29 may 2020

Ir a contenido

EMERGENTES

El pianista prodigio y el flautista libre

ROGER ROCA
BARCELONA

Se conocieron estudiando jazz en la Escola Superior de Música de Catalunya (Esmuc). Marco Mezquida (Maó, 1987) era el pianista prodigioso, el músico del que todos hablaban, y Pablo Selnik (Barcelona, 1983), el flautista que iba por libre. «Pablo no tocaba con alumnos, volaba más alto», recuerda Mezquida. Solo al final de la carrera se dieron cuenta de que estaban destinados a entenderse. Porque no querían ser músicos de jazz. Querían ser músicos, sin más. «Quizá fuimos un poco altivos con los demás compañeros», reconoce el pianista, «pero es que no nos interesaba ser buenos en un estilo, sino ser nosotros mismos».

Comparten gustos amplios y una facilidad asombrosa en sus respectivos instrumentos. Les separan, en cambio, sus trayectorias. Desde que llegó a Barcelona, en el 2005 con 18 años, a Mezquida le llaman constantemente y ya ha participado en 15 grabaciones. Selnik, nacido en Barcelona de padres argentinos, ha encontrado menos facilidades. Ni su instrumento, la flauta travesera, ni su fuerte personalidad como compositor, encajan fácilmente en grupos de género.

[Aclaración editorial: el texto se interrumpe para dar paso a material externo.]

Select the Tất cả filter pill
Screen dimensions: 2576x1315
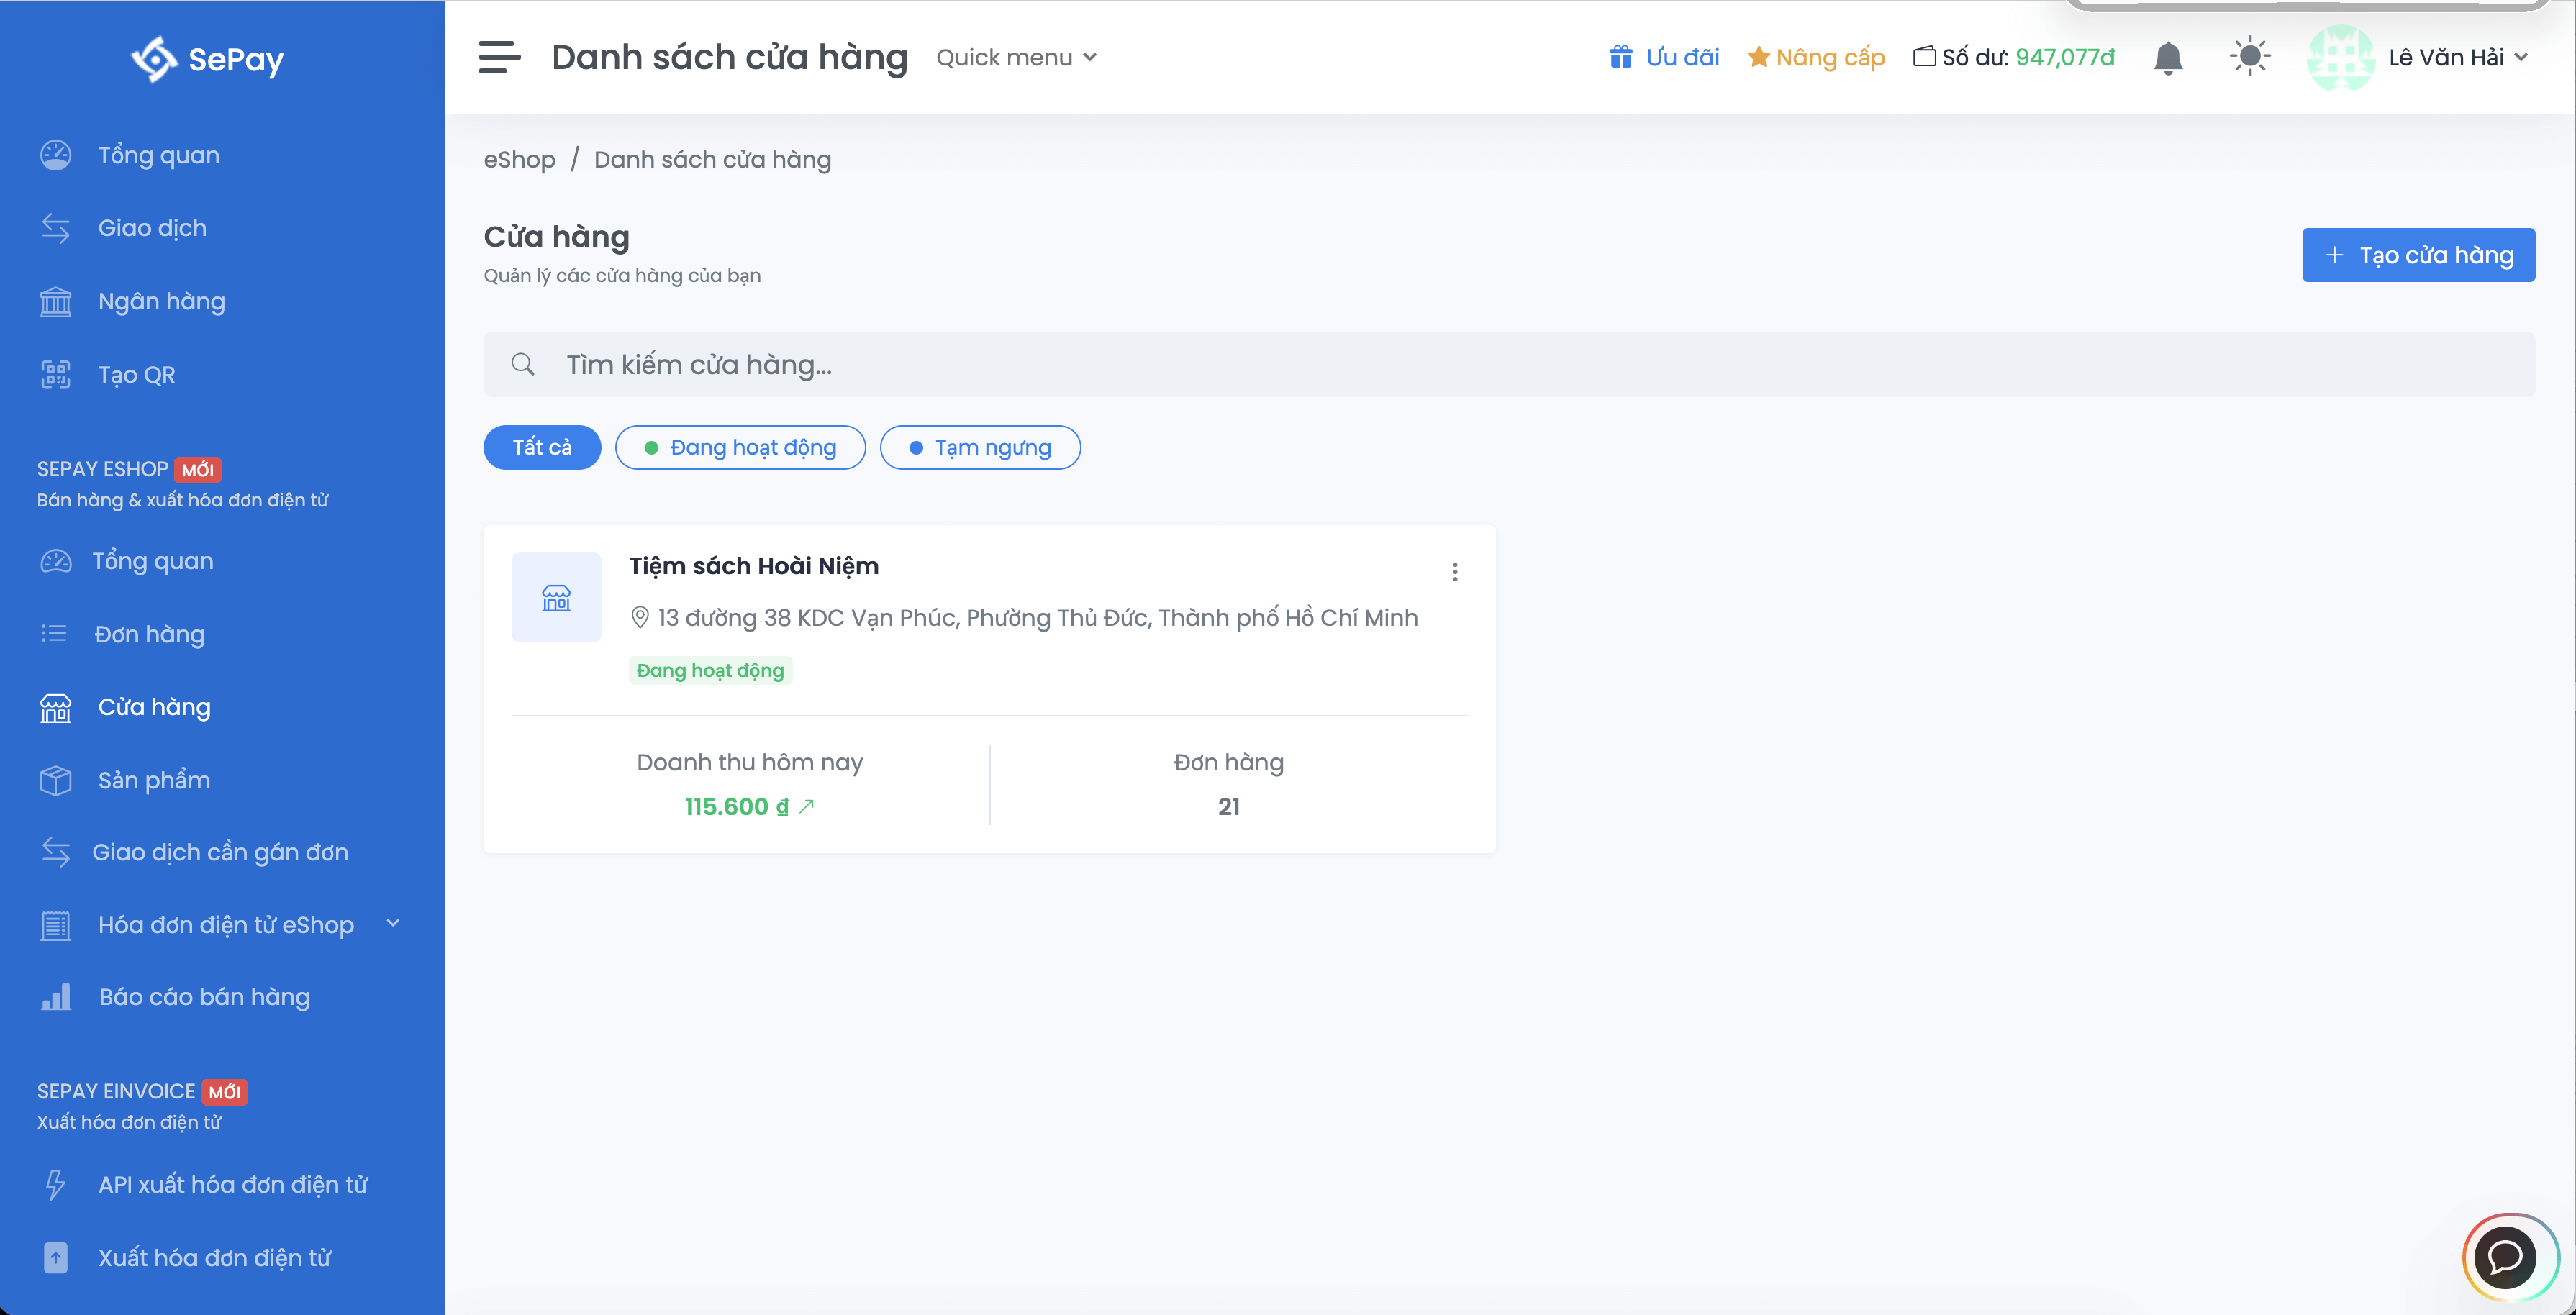542,447
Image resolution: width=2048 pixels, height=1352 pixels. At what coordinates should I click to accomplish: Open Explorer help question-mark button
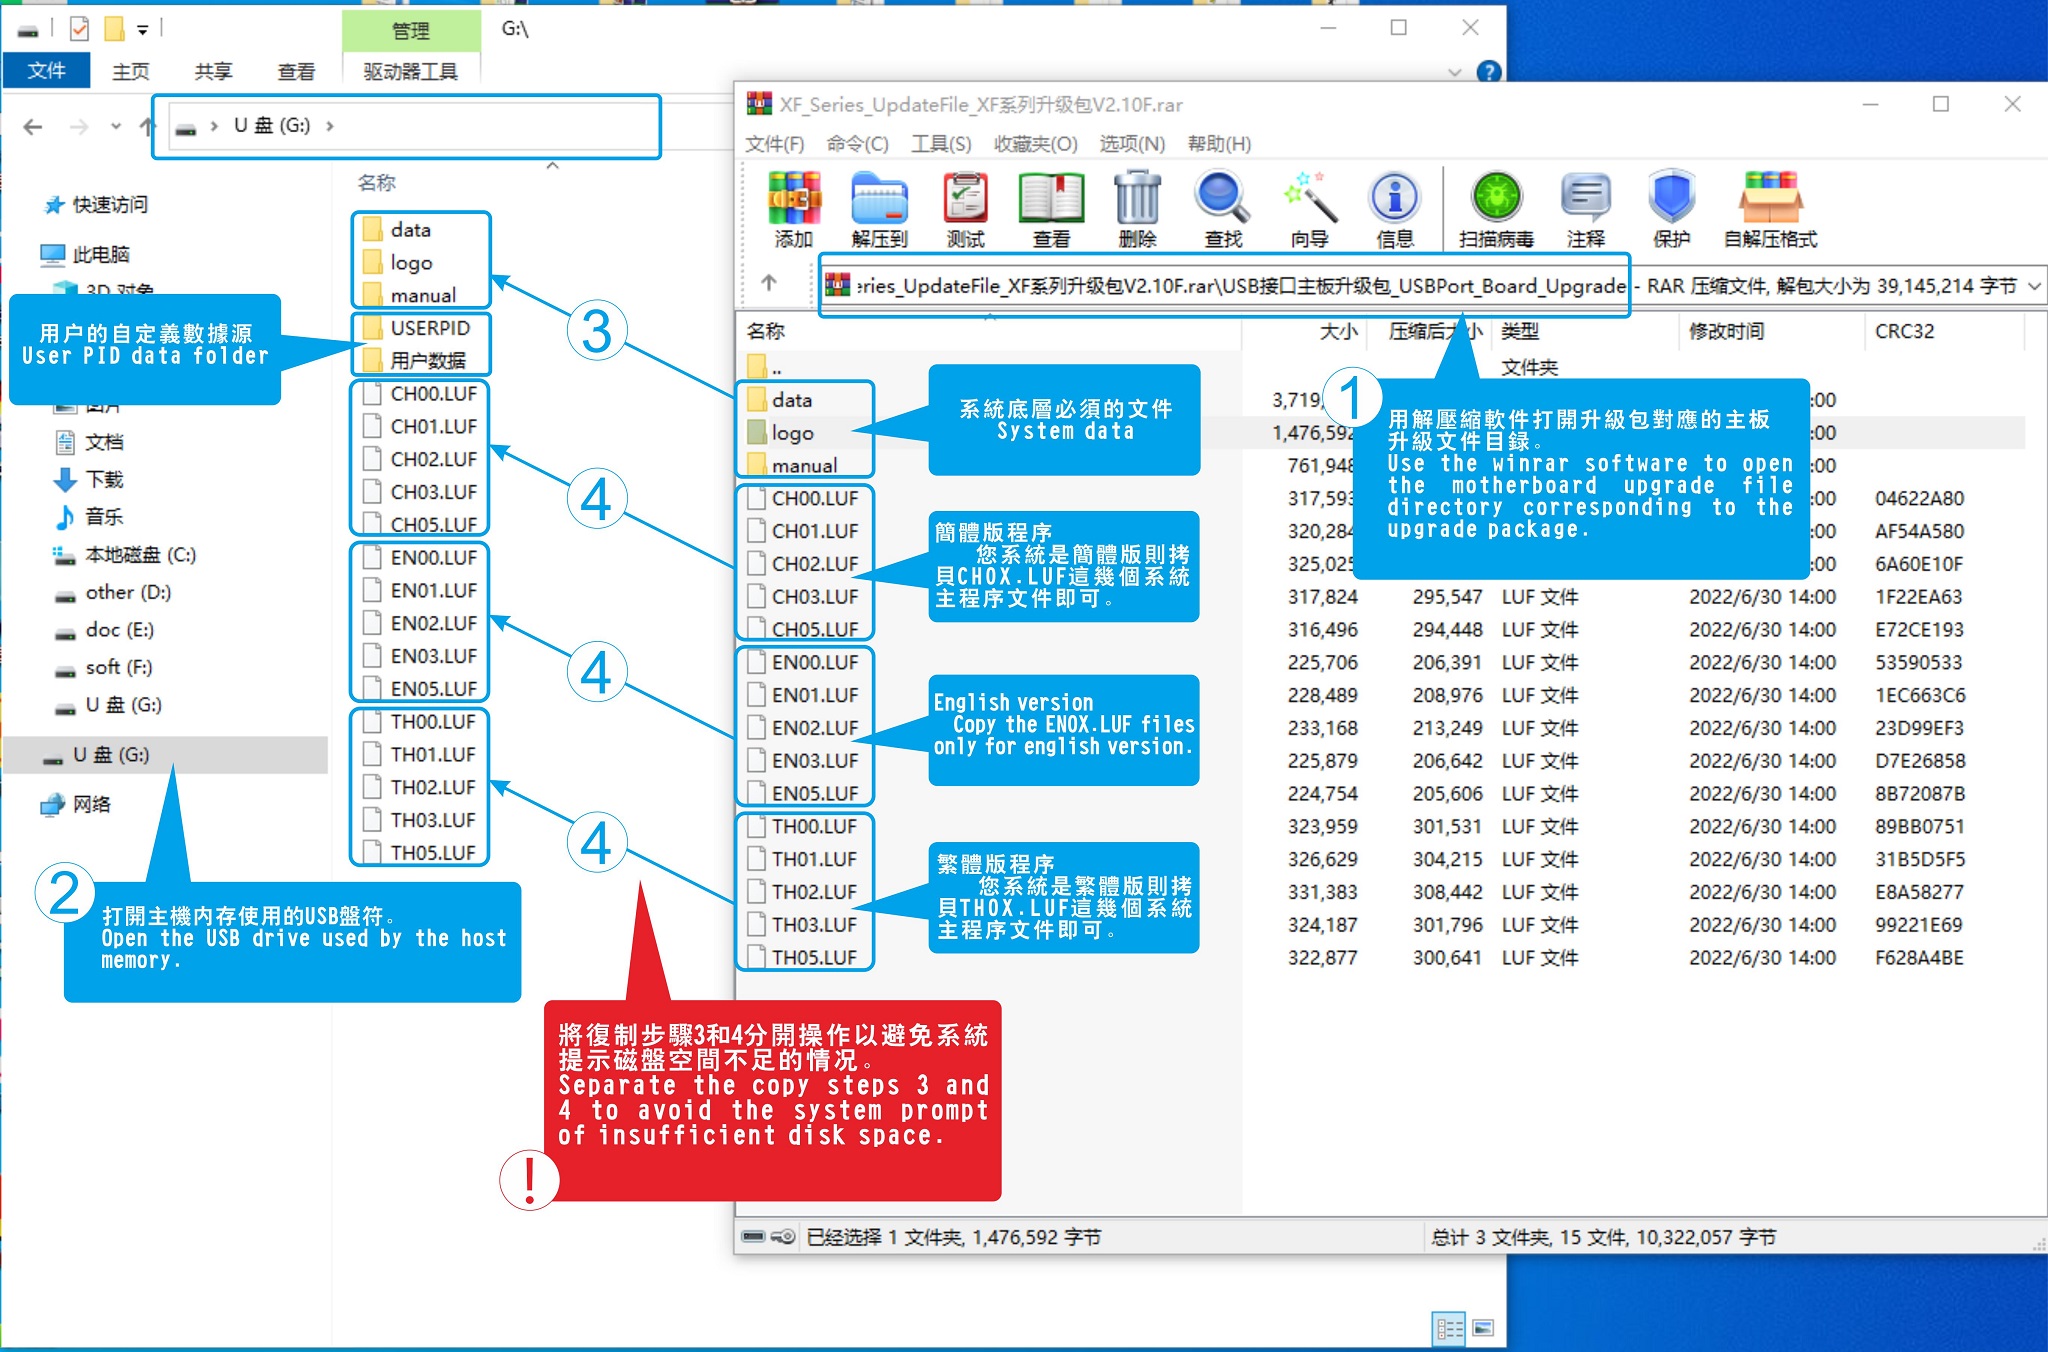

MÁS ALLÁ DE LOS GÉNEROS / Y así se explica Miscelànea num. 2, que tiene tanto de jazz como de música contemporánea, a ratos lírico, por momentos tormentoso, y apunta más allá de los géneros musicales sobre los que está construido. Quieren hacer la suya pero se reconocen en la actitud de músicos locales más veteranos, como el pianista Sergi Sirvent. «Cuando le veo tocar, me doy cuenta de que nuestra búsqueda es la buena. No imitar, no idolatrar». Algo está cambiando en el jazz de Barcelona.